Saved data entries:
-*-
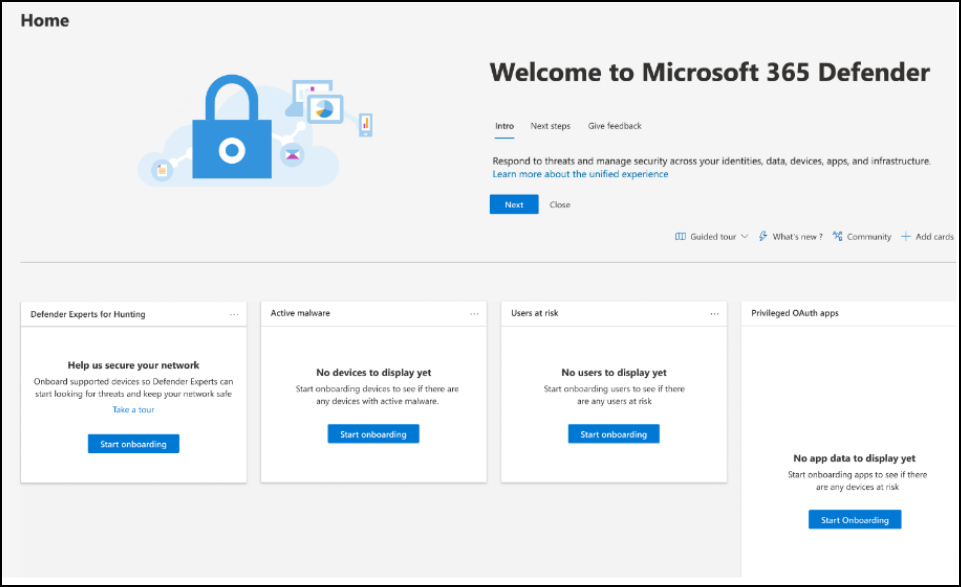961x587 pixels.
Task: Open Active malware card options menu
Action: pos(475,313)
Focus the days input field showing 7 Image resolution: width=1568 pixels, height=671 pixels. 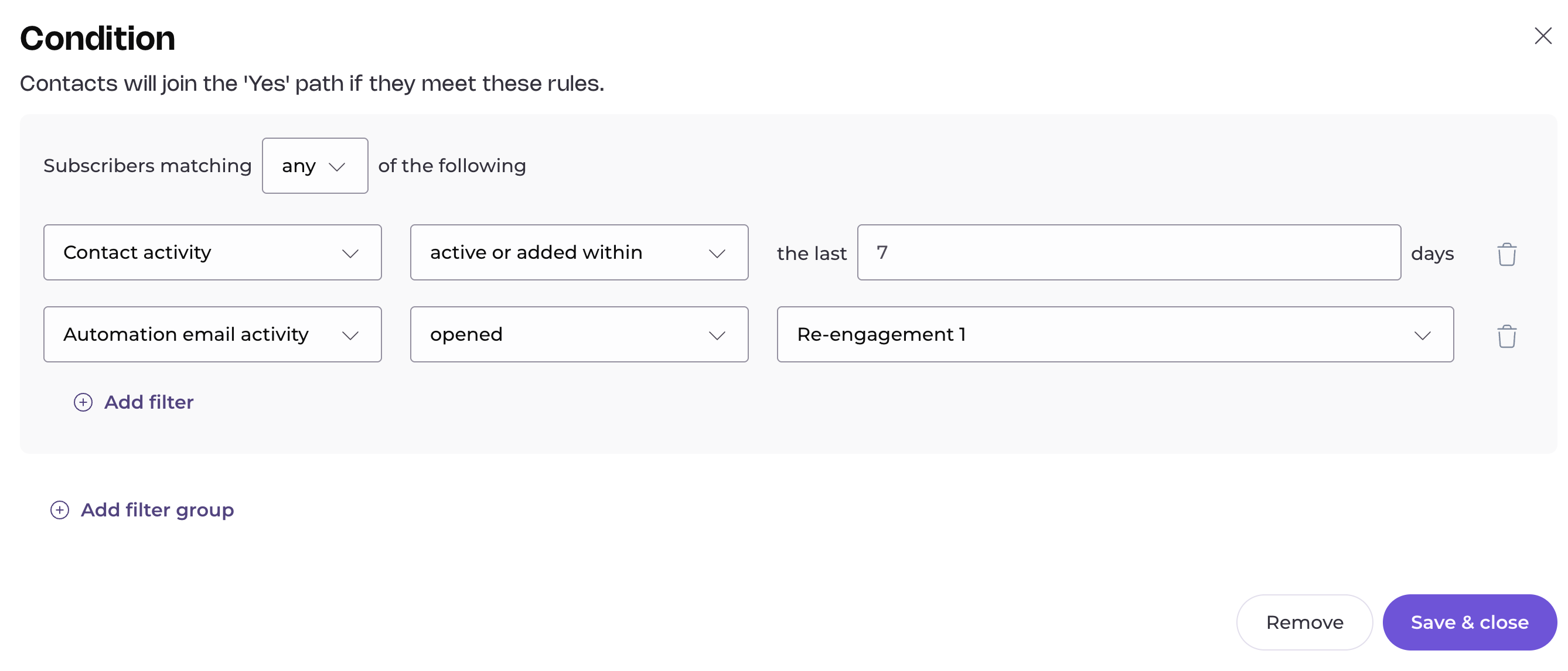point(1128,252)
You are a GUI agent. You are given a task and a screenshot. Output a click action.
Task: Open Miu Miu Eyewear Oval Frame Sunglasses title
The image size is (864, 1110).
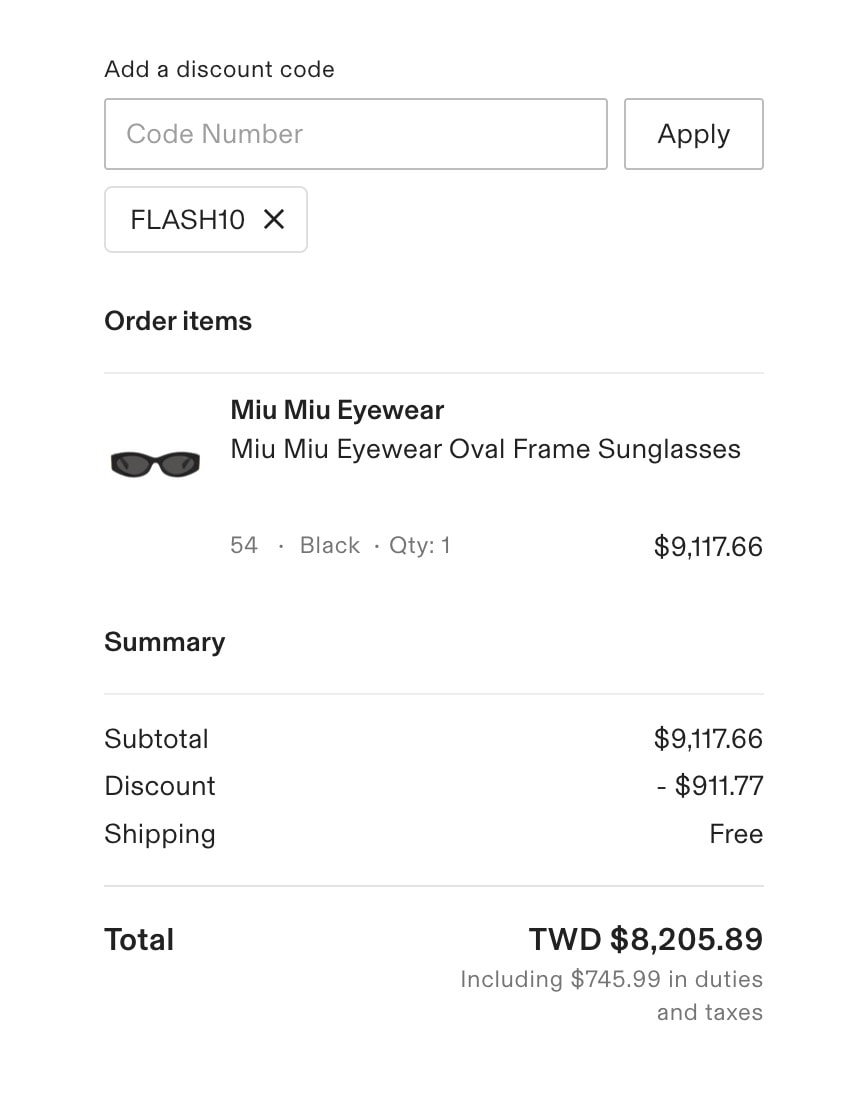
-*-
WORK TO COMPLETE: A picture must not appear in the copy. Transcribe exactly the lines from the one with "Task: Open Miu" through the final line of the entries, both included, and no more.

ANSWER SECTION:
Task: Open Miu Miu Eyewear Oval Frame Sunglasses title
The image size is (864, 1110).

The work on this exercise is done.